# There? You gotta be kidding me



## Phantom (Jan 23, 2014)

We've all lost things I'm sure. 

 Have you ever lost something, only to find it somewhere that, well, made no sense? In a place that made you pause and just go, really? There? How the-? Something that might have been gone for years that just magically appears when you never expected it?

 Or what was something you've lost and have never found again?

 For example, when I was little (I'm talking like eight years old) I lost my Gameboy. It was a Gameboy pocket, sort of metallic silver-blue, and inside of it was my Pokémon Blue Version. Note, this was all original, and it was my only game system at the time. I was devastated, and looked everywhere for it for a whole year. Eventually I got a new Gameboy and a new Pokémon game. Years and years later when we were moving we found it... in a heating vent... Don't ask me. But the Blue Version still works, and so does the Gameboy, though it's a little scratched up. I still have it to this day.


----------



## Murkrow (Jan 23, 2014)

Oh man oh man

I have this lego model of the Saturn V rocket, right? So one day I was cleaning my shelf or maybe I was changing the disk in the gamecube or something but I accidentally knocked it on the floor and it broke apart.
It wasn't too hard to put back together since it came apart in big chunks. But I just couldn't find the very tip anywhere. I moved the stuff on my floor and I'm sure my mum cleaned my room numerous times in the what I think might have been years.

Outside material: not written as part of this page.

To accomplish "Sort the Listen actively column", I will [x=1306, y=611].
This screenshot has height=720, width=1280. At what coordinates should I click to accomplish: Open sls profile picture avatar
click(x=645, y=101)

One day I dropped something on the floor and when I picked it up I just happened to find this rocket nose. No explanation. It was right where the rocket at landed when it originally fell.

My theory: it fell through a wormhole.


----------



## kyeugh (Jan 23, 2014)

Am I the only one whose pencils warp to the most outrageous places ever every time I drop it?  I'd like to agree with Murkrow on the wormhole theory.


----------



## I liek Squirtles (Jan 23, 2014)

Maybe we have some time-space continuum shit going on

I have a Naboo Starfighter Lego model. To make it look like the Naboo Starfighter, it needs three elongated yellow antennae pieces. I only have two; no word where the others are. Similarly, I have a Galactic Heroes X-Wing Fighter which comes with the four cannon tips. I only have one today.


----------



## Momo(th) (Jan 23, 2014)

Mah headphones like to go all Doctor Who on me just when I need them.


----------



## sovram (Jan 24, 2014)

Occasionally, I find things in the last place that I look.


----------



## kyeugh (Jan 24, 2014)

sovram said:


> Occasionally, I find things in the last place that I look.


Technically, this is always the case.  :p


----------



## Vipera Magnifica (Jan 24, 2014)

Qvalador said:


> Technically, this is always the case.  :p


Maybe e likes to keep looking even after e's found the thing?


----------



## Autumn (Jan 24, 2014)

Vanilla Mongoose said:


> Maybe he likes to keep looking even after he's found the thing?


that's what all the cool kids do


----------



## Music Dragon (Jan 24, 2014)

And sometimes, you don't find things even in the last place you look. That's sad.


----------



## Momo(th) (Jan 24, 2014)

Music Dragon said:


> And sometimes, you don't find things even in the last place you look. That's sad.


And whenever that happens, then the clear answer is that they become self aware and are intentionally screwing with us.


----------